## What to work on
Write out the records below word for word, please.

[Stored data]
===

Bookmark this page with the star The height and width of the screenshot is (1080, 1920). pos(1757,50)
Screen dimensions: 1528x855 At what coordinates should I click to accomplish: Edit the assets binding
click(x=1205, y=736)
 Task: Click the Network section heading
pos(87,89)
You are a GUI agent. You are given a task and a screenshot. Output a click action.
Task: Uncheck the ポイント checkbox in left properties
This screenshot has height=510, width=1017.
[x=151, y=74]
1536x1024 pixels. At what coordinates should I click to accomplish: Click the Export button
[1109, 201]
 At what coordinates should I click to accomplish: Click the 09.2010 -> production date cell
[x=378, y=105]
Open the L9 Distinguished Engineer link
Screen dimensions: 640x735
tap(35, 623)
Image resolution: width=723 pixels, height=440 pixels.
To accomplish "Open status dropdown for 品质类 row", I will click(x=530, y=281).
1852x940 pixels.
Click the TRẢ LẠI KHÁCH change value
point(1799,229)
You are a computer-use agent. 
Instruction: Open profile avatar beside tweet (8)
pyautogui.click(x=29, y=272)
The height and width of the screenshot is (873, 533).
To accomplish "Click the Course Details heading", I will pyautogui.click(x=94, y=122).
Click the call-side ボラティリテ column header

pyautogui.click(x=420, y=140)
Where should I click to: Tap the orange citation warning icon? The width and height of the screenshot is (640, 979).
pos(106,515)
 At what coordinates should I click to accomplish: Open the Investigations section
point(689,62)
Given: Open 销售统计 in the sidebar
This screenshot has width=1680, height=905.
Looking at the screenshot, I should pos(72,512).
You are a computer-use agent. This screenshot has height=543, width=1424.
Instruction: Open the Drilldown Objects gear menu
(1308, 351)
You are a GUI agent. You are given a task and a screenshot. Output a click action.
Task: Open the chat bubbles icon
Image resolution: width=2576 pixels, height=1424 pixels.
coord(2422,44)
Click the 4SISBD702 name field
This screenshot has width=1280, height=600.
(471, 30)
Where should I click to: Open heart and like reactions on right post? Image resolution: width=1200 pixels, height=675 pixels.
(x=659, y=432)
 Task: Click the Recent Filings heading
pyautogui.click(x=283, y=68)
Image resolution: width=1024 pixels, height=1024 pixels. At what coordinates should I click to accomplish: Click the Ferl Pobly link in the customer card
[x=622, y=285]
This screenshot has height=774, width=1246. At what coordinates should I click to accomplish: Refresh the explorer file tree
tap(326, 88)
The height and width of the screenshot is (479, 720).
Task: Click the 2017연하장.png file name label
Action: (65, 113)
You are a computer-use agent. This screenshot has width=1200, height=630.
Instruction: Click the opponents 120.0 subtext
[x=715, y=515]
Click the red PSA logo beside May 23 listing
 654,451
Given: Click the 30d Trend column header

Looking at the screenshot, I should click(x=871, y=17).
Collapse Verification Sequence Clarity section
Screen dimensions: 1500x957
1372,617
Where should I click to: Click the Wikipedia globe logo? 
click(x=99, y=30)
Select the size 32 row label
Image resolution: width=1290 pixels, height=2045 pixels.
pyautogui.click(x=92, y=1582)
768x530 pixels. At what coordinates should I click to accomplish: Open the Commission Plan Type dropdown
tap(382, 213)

===

## Task solution
Bookmark this page with the star The height and width of the screenshot is (1080, 1920). pos(1757,50)
Screen dimensions: 1528x855 At what coordinates should I click to accomplish: Edit the assets binding
click(x=1205, y=736)
 Task: Click the Network section heading
pos(87,89)
You are a GUI agent. You are given a task and a screenshot. Output a click action.
Task: Uncheck the ポイント checkbox in left properties
This screenshot has height=510, width=1017.
[x=151, y=74]
1536x1024 pixels. At what coordinates should I click to accomplish: Click the Export button
[1109, 201]
 At what coordinates should I click to accomplish: Click the 09.2010 -> production date cell
[x=378, y=105]
Open the L9 Distinguished Engineer link
Screen dimensions: 640x735
tap(35, 623)
Image resolution: width=723 pixels, height=440 pixels.
To accomplish "Open status dropdown for 品质类 row", I will click(x=530, y=281).
1852x940 pixels.
Click the TRẢ LẠI KHÁCH change value
point(1799,229)
You are a computer-use agent. 
Instruction: Open profile avatar beside tweet (8)
pyautogui.click(x=29, y=272)
The height and width of the screenshot is (873, 533).
To accomplish "Click the Course Details heading", I will pyautogui.click(x=94, y=122).
Click the call-side ボラティリテ column header

pyautogui.click(x=420, y=140)
Where should I click to: Tap the orange citation warning icon? The width and height of the screenshot is (640, 979).
pos(106,515)
 At what coordinates should I click to accomplish: Open the Investigations section
point(689,62)
Given: Open 销售统计 in the sidebar
This screenshot has width=1680, height=905.
Looking at the screenshot, I should pos(72,512).
You are a computer-use agent. This screenshot has height=543, width=1424.
Instruction: Open the Drilldown Objects gear menu
(1308, 351)
You are a GUI agent. You are given a task and a screenshot. Output a click action.
Task: Open the chat bubbles icon
Image resolution: width=2576 pixels, height=1424 pixels.
coord(2422,44)
Click the 4SISBD702 name field
This screenshot has width=1280, height=600.
(471, 30)
Where should I click to: Open heart and like reactions on right post? Image resolution: width=1200 pixels, height=675 pixels.
(x=659, y=432)
 Task: Click the Recent Filings heading
pyautogui.click(x=283, y=68)
Image resolution: width=1024 pixels, height=1024 pixels. At what coordinates should I click to accomplish: Click the Ferl Pobly link in the customer card
[x=622, y=285]
This screenshot has height=774, width=1246. At what coordinates should I click to accomplish: Refresh the explorer file tree
tap(326, 88)
The height and width of the screenshot is (479, 720).
Task: Click the 2017연하장.png file name label
Action: (65, 113)
You are a computer-use agent. This screenshot has width=1200, height=630.
Instruction: Click the opponents 120.0 subtext
[x=715, y=515]
Click the red PSA logo beside May 23 listing
 654,451
Given: Click the 30d Trend column header

Looking at the screenshot, I should click(x=871, y=17).
Collapse Verification Sequence Clarity section
Screen dimensions: 1500x957
1372,617
Where should I click to: Click the Wikipedia globe logo? 
click(x=99, y=30)
Select the size 32 row label
Image resolution: width=1290 pixels, height=2045 pixels.
pyautogui.click(x=92, y=1582)
768x530 pixels. At what coordinates should I click to accomplish: Open the Commission Plan Type dropdown
tap(382, 213)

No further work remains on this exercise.